Some highly cited patents are extremely important and valuable, and some scientific papers are very influential, but the obsession with patent data suggests that such cases are everywhere, and are what drives an innovative economy, when in fact “home runs” like transistors are rare. Patent citation research is also self-serving in that it enables university professors to boast that they are writing papers that are cited in patents and it enables Science magazine and other journals to claim that they are the drivers of innovation and productivity growth.

The citation of research papers in patent applications is, in fact, a poor measure of knowledge flows. For instance, patent advisers and patent examiners often add papers to patent applications that the engineers and scientists who did the work may not have read, or even been aware of. The informal interactions between and among university and corporate scientists are often crucial for innovation, but difficult to document.

Patent databases may be a smoke screen that hides the true issues, problems, and dynamics of innovation behind the illusion that innovation is booming, and that patent activity measures the boom. More generally, the emphasis on patents and papers reflects a research obsession with large databases, sophisticated statistics, and elegant mathematics, which is the classic problem of looking for one’s lost keys under a streetlight. In this case, if the keys are the complex dynamics of science, innovation, and productivity, the streetlight is patent data, and what keeps researchers looking in the same wrong place is the academic incentive system, where publications are the sources of promotions, job security, social and intellectual status, and pay increases.

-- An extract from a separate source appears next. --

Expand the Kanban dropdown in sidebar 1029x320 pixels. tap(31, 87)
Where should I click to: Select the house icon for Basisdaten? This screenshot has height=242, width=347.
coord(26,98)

“The emphasis on patents and papers reflects a research obsession with large databases, sophisticated statistics, and elegant mathematics, which is the classic problem of looking for one’s lost keys under a streetlight.”

If patent analysis is a smoke screen, how should scholars study innovation? A starting point is the construction of databases that measure the actual value of science-based technologies such as superconductors, quantum computers, nanotechnology, synthetic food, glycomics, and tissue engineering; new forms of digital products such as augmented reality and drones; and new forms of internet services including those that are free, such as music and user-generated content.

Innovation studies could then focus on the origin of these new products, services, and processes. Did they come from existing technologies or new technologies? What enabled them to emerge when they did? Was it changes in regulation, demand, or costs, or were there advances in science that were applied naturally to new or existing products?

Researchers could also look at the extent to which the scientific research that has been funded over the past 20 to 40 years by the National Science Foundation, the National Institutes of Health, and other government agencies has led to new products, services, and processes (not the academic-paper counts that are currently favored, despite criticisms).

Linking advances in science with real products and services requires detailed case studies of the intermediate linkages and knowledge flows—the type of real-world, case-based studies that were pioneered decades ago by innovation scholars such as Kenneth Flamm on computers, Nathan Rosenberg and David Mowery on aircraft, Yujior Hiyami and Vernon Ruttan on agriculture, and Richard Nelson on transistors. We need more of this and fewer studies based on flawed patent data that gloss over the details and leave us with a vague feeling that innovation is occurring, that science supports this innovation, and that, as long as we have more of both, everything will be okay.

An understanding of the reasons for the productivity slowdown and how it can be reversed will require more than spreadsheets and p-values. Just as Charles Darwin left home to understand the real world, innovation scholars need to get their hands dirty, leaving the security of easily downloaded data in order to form meaningful insights.